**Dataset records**
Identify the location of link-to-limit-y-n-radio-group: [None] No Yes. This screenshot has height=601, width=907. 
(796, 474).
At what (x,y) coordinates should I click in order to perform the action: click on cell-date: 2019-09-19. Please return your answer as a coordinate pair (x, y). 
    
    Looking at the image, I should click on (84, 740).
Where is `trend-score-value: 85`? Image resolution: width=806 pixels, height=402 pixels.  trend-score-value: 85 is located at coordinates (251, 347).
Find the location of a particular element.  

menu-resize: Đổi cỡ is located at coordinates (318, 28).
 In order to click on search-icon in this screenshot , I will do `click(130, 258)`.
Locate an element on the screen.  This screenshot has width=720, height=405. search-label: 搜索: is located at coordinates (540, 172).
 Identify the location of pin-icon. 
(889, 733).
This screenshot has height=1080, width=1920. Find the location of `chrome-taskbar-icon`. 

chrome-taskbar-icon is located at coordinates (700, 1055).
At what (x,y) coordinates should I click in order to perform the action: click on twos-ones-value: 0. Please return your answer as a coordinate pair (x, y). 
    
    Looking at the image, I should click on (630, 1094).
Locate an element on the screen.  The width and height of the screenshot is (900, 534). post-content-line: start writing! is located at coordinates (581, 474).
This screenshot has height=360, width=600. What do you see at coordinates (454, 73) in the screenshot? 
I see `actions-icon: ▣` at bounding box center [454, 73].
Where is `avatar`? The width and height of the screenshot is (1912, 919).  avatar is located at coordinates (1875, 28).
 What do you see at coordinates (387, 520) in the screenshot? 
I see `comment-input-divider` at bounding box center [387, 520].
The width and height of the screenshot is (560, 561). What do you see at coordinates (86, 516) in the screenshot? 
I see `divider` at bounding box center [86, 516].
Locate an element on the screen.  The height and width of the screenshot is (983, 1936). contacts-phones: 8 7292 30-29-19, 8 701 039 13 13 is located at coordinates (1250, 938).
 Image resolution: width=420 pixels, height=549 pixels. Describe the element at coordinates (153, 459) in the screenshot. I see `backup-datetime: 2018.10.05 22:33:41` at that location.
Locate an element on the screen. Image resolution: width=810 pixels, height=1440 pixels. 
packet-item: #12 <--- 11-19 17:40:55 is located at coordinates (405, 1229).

**What is needed**
Copy the rows above word for word.

**Expected answer**
Identify the location of link-to-limit-y-n-radio-group: [None] No Yes. This screenshot has height=601, width=907. 
(796, 474).
At what (x,y) coordinates should I click in order to perform the action: click on cell-date: 2019-09-19. Please return your answer as a coordinate pair (x, y). 
    
    Looking at the image, I should click on (84, 740).
Where is `trend-score-value: 85`? Image resolution: width=806 pixels, height=402 pixels.  trend-score-value: 85 is located at coordinates (251, 347).
Find the location of a particular element.  

menu-resize: Đổi cỡ is located at coordinates (318, 28).
 In order to click on search-icon in this screenshot , I will do `click(130, 258)`.
Locate an element on the screen.  This screenshot has width=720, height=405. search-label: 搜索: is located at coordinates (540, 172).
 Identify the location of pin-icon. 
(889, 733).
This screenshot has height=1080, width=1920. Find the location of `chrome-taskbar-icon`. 

chrome-taskbar-icon is located at coordinates (700, 1055).
At what (x,y) coordinates should I click in order to perform the action: click on twos-ones-value: 0. Please return your answer as a coordinate pair (x, y). 
    
    Looking at the image, I should click on (630, 1094).
Locate an element on the screen.  The width and height of the screenshot is (900, 534). post-content-line: start writing! is located at coordinates (581, 474).
This screenshot has height=360, width=600. What do you see at coordinates (454, 73) in the screenshot? 
I see `actions-icon: ▣` at bounding box center [454, 73].
Where is `avatar`? The width and height of the screenshot is (1912, 919).  avatar is located at coordinates (1875, 28).
 What do you see at coordinates (387, 520) in the screenshot? 
I see `comment-input-divider` at bounding box center [387, 520].
The width and height of the screenshot is (560, 561). What do you see at coordinates (86, 516) in the screenshot? 
I see `divider` at bounding box center [86, 516].
Locate an element on the screen.  The height and width of the screenshot is (983, 1936). contacts-phones: 8 7292 30-29-19, 8 701 039 13 13 is located at coordinates (1250, 938).
 Image resolution: width=420 pixels, height=549 pixels. Describe the element at coordinates (153, 459) in the screenshot. I see `backup-datetime: 2018.10.05 22:33:41` at that location.
Locate an element on the screen. Image resolution: width=810 pixels, height=1440 pixels. 
packet-item: #12 <--- 11-19 17:40:55 is located at coordinates (405, 1229).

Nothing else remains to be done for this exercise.